• **Work required**:
Put every line of the data below into a Markdown table with the columns Row and Entry, numbering the rows and skipping blank lines. Leave the pictures out of the answer.

==================================================

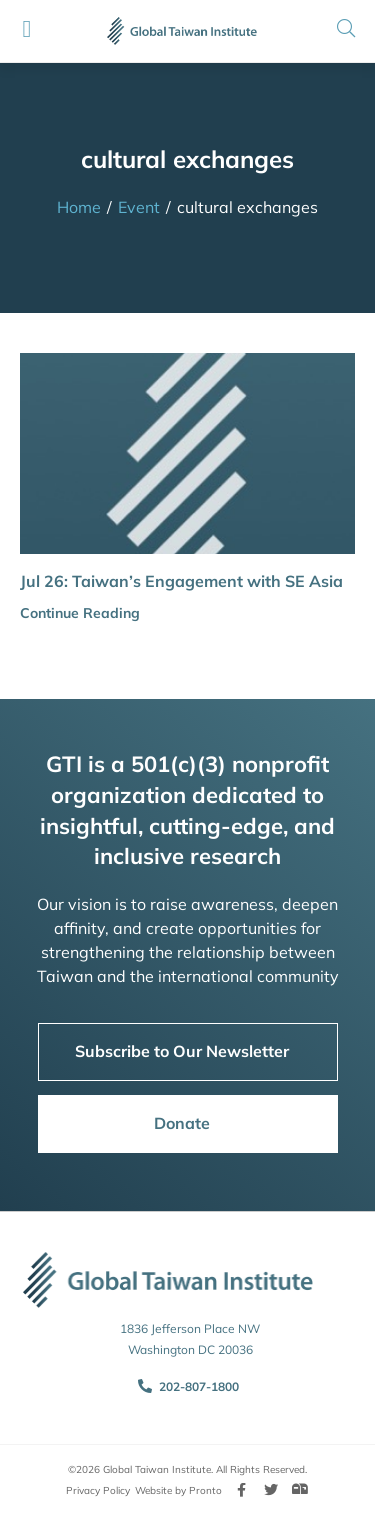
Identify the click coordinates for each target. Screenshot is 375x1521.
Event (139, 207)
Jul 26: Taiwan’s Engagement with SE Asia (181, 581)
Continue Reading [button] (80, 613)
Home (79, 207)
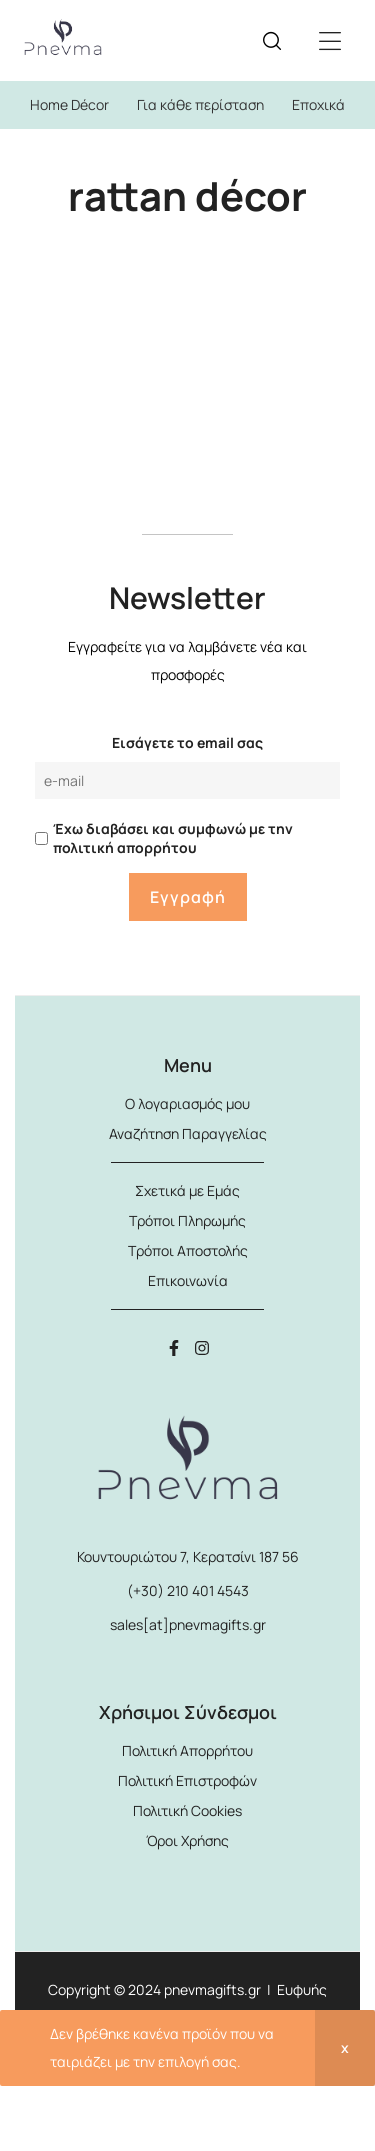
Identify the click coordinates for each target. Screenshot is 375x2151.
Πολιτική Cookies (187, 1810)
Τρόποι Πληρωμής (187, 1220)
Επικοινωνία (188, 1280)
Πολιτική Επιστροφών (187, 1780)
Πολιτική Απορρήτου (187, 1750)
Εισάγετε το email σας (187, 742)
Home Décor (69, 104)
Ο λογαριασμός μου (187, 1103)
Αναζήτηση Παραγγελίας (188, 1133)
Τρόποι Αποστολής (188, 1250)
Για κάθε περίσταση (200, 104)
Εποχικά (318, 104)
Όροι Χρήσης (187, 1840)
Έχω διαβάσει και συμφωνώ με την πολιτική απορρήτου (173, 838)
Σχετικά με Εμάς (187, 1190)
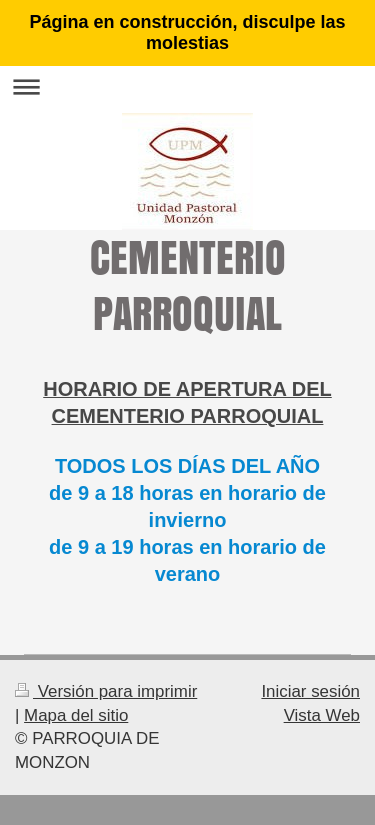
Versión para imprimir (106, 691)
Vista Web (322, 715)
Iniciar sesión (310, 691)
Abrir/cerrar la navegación (187, 86)
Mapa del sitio (76, 715)
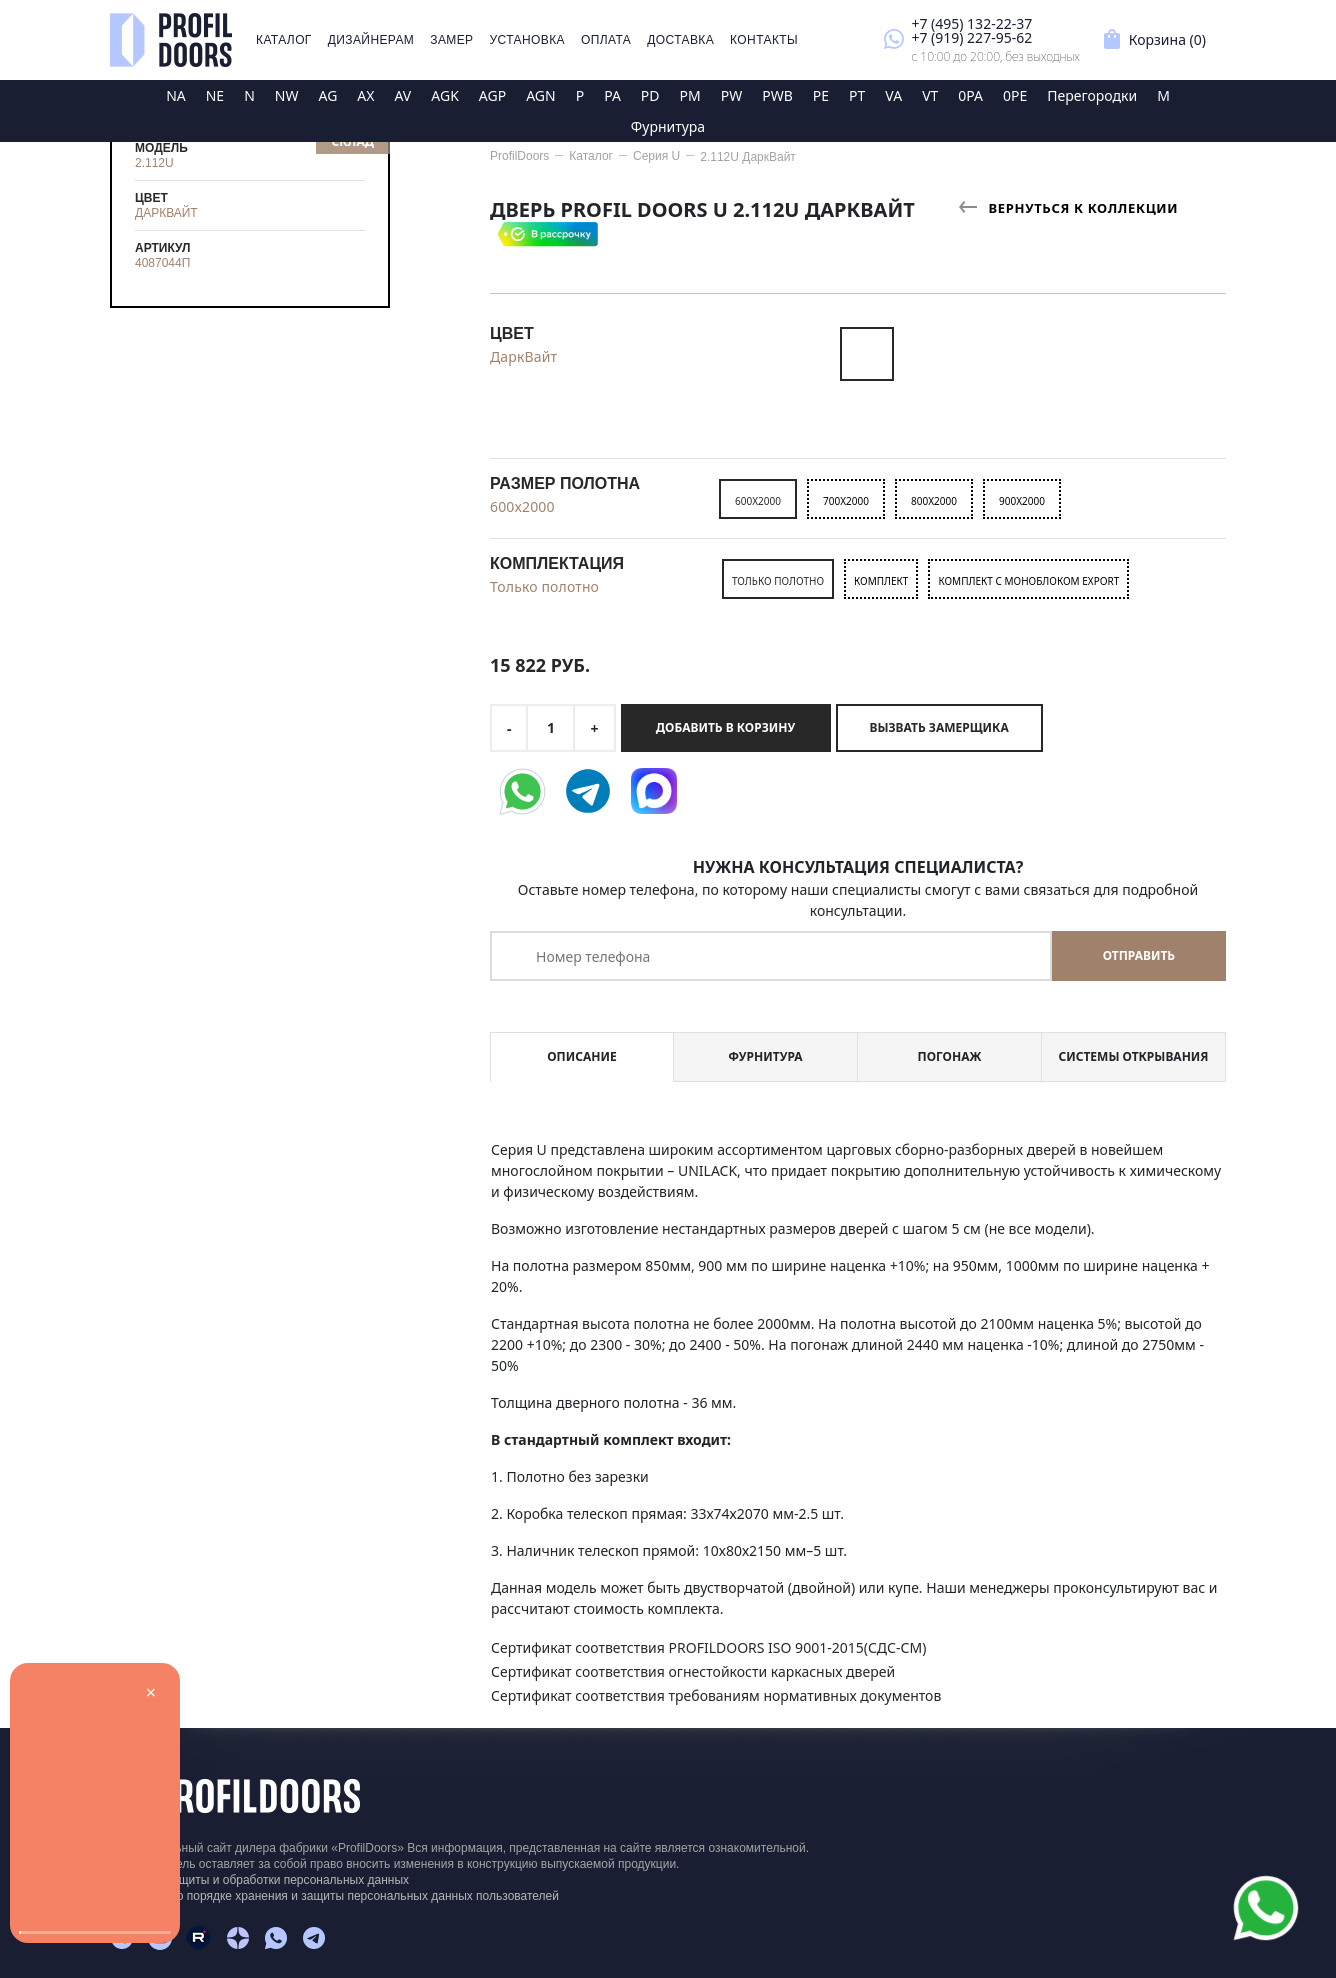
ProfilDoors (519, 156)
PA (612, 95)
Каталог (284, 40)
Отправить (1139, 955)
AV (402, 95)
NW (287, 95)
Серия (656, 156)
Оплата (606, 40)
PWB (777, 95)
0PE (1015, 95)
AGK (445, 95)
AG (327, 95)
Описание (581, 1056)
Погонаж (950, 1056)
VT (930, 95)
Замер (451, 40)
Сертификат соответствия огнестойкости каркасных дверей (693, 1671)
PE (821, 95)
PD (650, 95)
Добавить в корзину (725, 727)
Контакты (764, 40)
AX (365, 95)
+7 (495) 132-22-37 (971, 23)
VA (893, 95)
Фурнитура (668, 126)
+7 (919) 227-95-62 (971, 37)
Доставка (680, 40)
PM (690, 95)
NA (176, 95)
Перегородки (1092, 95)
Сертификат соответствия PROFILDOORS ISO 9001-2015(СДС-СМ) (708, 1647)
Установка (527, 40)
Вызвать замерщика (939, 727)
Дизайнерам (371, 40)
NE (215, 95)
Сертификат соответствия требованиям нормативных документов (716, 1695)
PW (732, 95)
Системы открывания (1133, 1056)
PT (857, 95)
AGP (492, 95)
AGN (541, 95)
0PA (970, 95)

==================================================

• **Reply**:
| Row | Entry |
|---|---|
| 1 | Identify the click coordinates for each target. Screenshot is 375x1521. |
| 2 | Event (139, 207) |
| 3 | Jul 26: Taiwan’s Engagement with SE Asia (181, 581) |
| 4 | Continue Reading [button] (80, 613) |
| 5 | Home (79, 207) |
| 6 | Identify the click coordinates for each target. Screenshot is 375x2151. |
| 7 | Πολιτική Cookies (187, 1810) |
| 8 | Τρόποι Πληρωμής (187, 1220) |
| 9 | Επικοινωνία (188, 1280) |
| 10 | Πολιτική Επιστροφών (187, 1780) |
| 11 | Πολιτική Απορρήτου (187, 1750) |
| 12 | Εισάγετε το email σας (187, 742) |
| 13 | Home Décor (69, 104) |
| 14 | Ο λογαριασμός μου (187, 1103) |
| 15 | Αναζήτηση Παραγγελίας (188, 1133) |
| 16 | Τρόποι Αποστολής (188, 1250) |
| 17 | Για κάθε περίσταση (200, 104) |
| 18 | Εποχικά (318, 104) |
| 19 | Όροι Χρήσης (187, 1840) |
| 20 | Έχω διαβάσει και συμφωνώ με την πολιτική απορρήτου (173, 838) |
| 21 | Σχετικά με Εμάς (187, 1190) |
| 22 | Versión para imprimir (106, 691) |
| 23 | Vista Web (322, 715) |
| 24 | Iniciar sesión (310, 691) |
| 25 | Abrir/cerrar la navegación (187, 86) |
| 26 | Mapa del sitio (76, 715) |
| 27 | ProfilDoors (519, 156) |
| 28 | PA (612, 95) |
| 29 | Каталог (284, 40) |
| 30 | Отправить (1139, 955) |
| 31 | AV (402, 95) |
| 32 | NW (287, 95) |
| 33 | Серия (656, 156) |
| 34 | Оплата (606, 40) |
| 35 | PWB (777, 95) |
| 36 | 0PE (1015, 95) |
| 37 | AGK (445, 95) |
| 38 | AG (327, 95) |
| 39 | Описание (581, 1056) |
| 40 | Погонаж (950, 1056) |
| 41 | VT (930, 95) |
| 42 | Замер (451, 40) |
| 43 | Сертификат соответствия огнестойкости каркасных дверей (693, 1671) |
| 44 | PE (821, 95) |
| 45 | PD (650, 95) |
| 46 | Добавить в корзину (725, 727) |
| 47 | Контакты (764, 40) |
| 48 | AX (365, 95) |
| 49 | +7 (495) 132-22-37 (971, 23) |
| 50 | VA (893, 95) |
| 51 | Фурнитура (668, 126) |
| 52 | +7 (919) 227-95-62 (971, 37) |
| 53 | Доставка (680, 40) |
| 54 | PM (690, 95) |
| 55 | NA (176, 95) |
| 56 | Перегородки (1092, 95) |
| 57 | Сертификат соответствия PROFILDOORS ISO 9001-2015(СДС-СМ) (708, 1647) |
| 58 | Установка (527, 40) |
| 59 | Вызвать замерщика (939, 727) |
| 60 | Дизайнерам (371, 40) |
| 61 | NE (215, 95) |
| 62 | Сертификат соответствия требованиям нормативных документов (716, 1695) |
| 63 | PW (732, 95) |
| 64 | Системы открывания (1133, 1056) |
| 65 | PT (857, 95) |
| 66 | AGP (492, 95) |
| 67 | AGN (541, 95) |
| 68 | 0PA (970, 95) |